Exercise instructions.
a) Return the stretch of the mailing-list post from "On 11/07/2020 10:18, Peter" through "not their own.", word for word.
b) How would you render this sentence from the mailing-list post in Spanish: "I do not think that safety engineers anywhere pay adequate attention to reasonably foreseeable failure scenarios that they might arrive upon by use of methods from engineering disciplines that are not their own."?

Extract provided.
>>>
[SystemSafety] At least PBL is now talking to me again ...

Olwen Morgan olwen at phaedsys.com
Sat Jul 11 17:26:41 CEST 2020


Comments interspersed:


On 11/07/2020 10:18, Peter Bernard Ladkin wrote:
> Yes, well, aeronautical engineers are quite used to hubristical non-aeronautical-engineers coming
> along and telling them they have it all wrong. Most of them no longer even bother to reply
> "actually, we have it more or less right."

The danger in assuming that you've got it right is that it can blind you 
to the need constantly to consider whether there are things that you 
might have missed and whether experience in other areas of engineering 
might helpfully be adapted and adopted in your own. I do not think that 
safety engineers anywhere pay adequate attention to reasonably 
foreseeable failure scenarios that they might arrive upon by use of 
methods from engineering disciplines that are not their own.
<<<
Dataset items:
>>>
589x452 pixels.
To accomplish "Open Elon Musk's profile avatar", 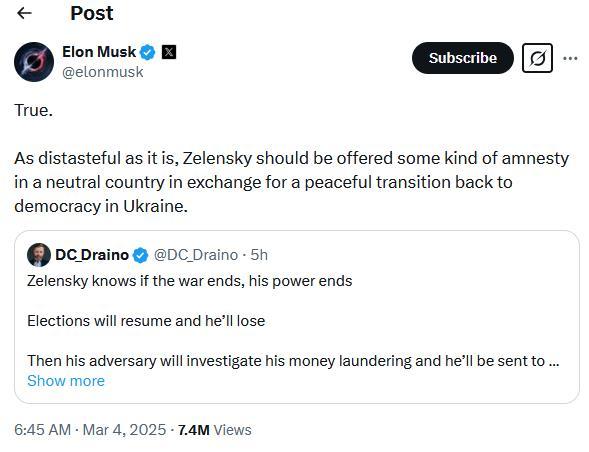I will (x=34, y=62).
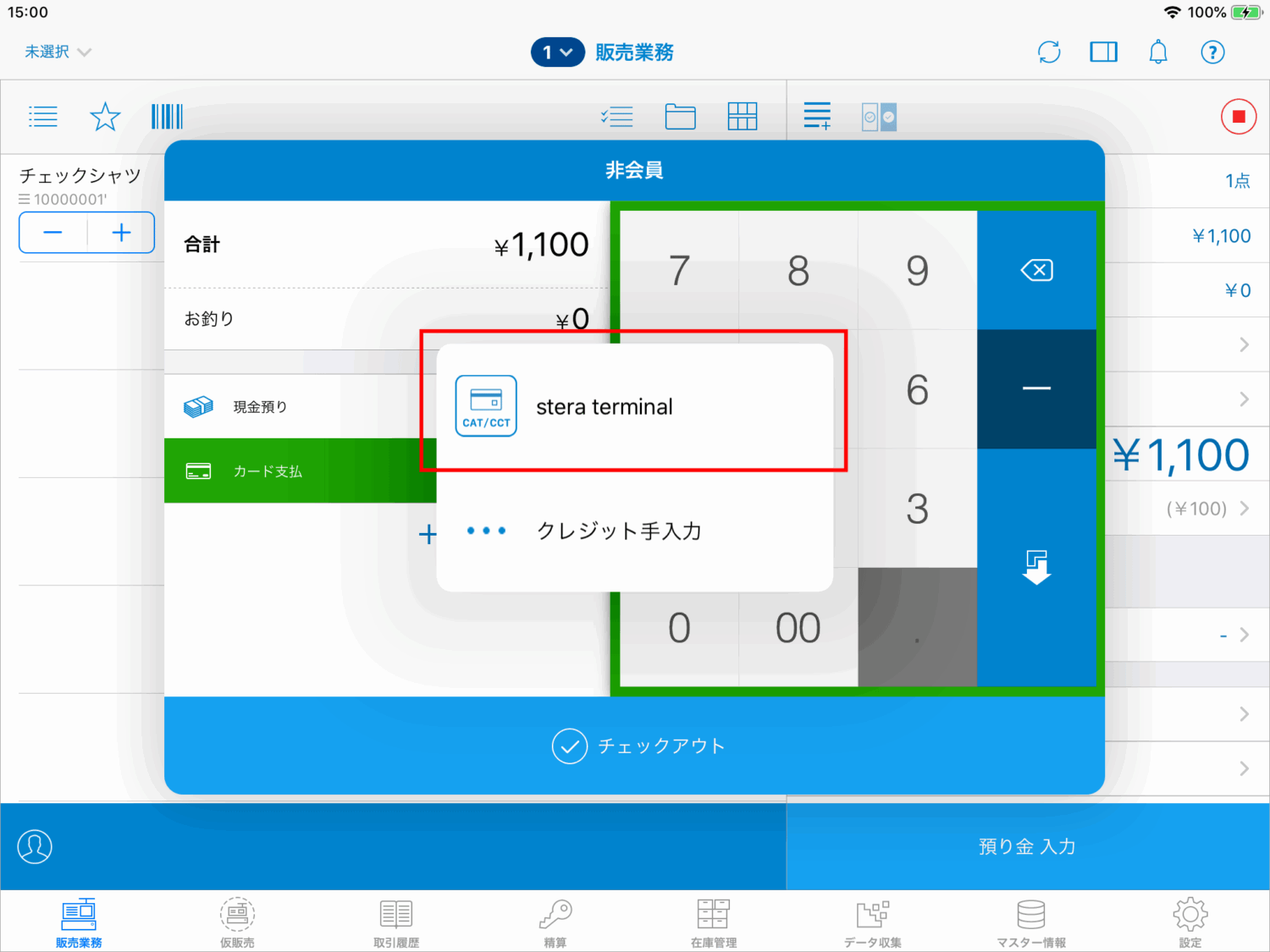Switch to the 設定 settings tab
1270x952 pixels.
click(x=1189, y=922)
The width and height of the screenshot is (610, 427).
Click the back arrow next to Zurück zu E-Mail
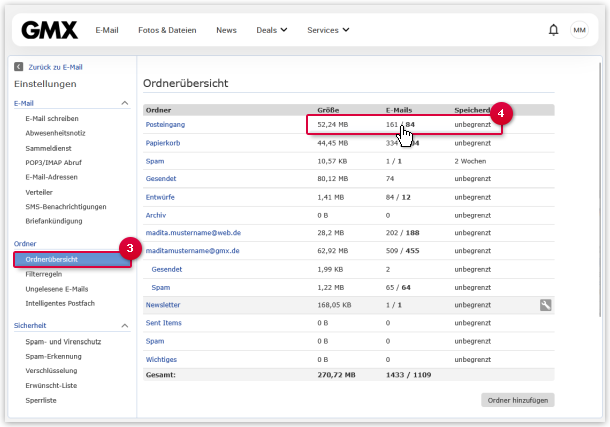(18, 67)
<<<
Solutions per task.
a)
On 11/07/2020 10:18, Peter Bernard Ladkin wrote:
> Yes, well, aeronautical engineers are quite used to hubristical non-aeronautical-engineers coming
> along and telling them they have it all wrong. Most of them no longer even bother to reply
> "actually, we have it more or less right."

The danger in assuming that you've got it right is that it can blind you 
to the need constantly to consider whether there are things that you 
might have missed and whether experience in other areas of engineering 
might helpfully be adapted and adopted in your own. I do not think that 
safety engineers anywhere pay adequate attention to reasonably 
foreseeable failure scenarios that they might arrive upon by use of 
methods from engineering disciplines that are not their own.

b) No creo que los ingenieros de seguridad de ningún lugar presten la atención adecuada a los escenarios de fallo razonablemente previsibles a los que podrían llegar mediante el uso de métodos procedentes de disciplinas de ingeniería que no son las suyas.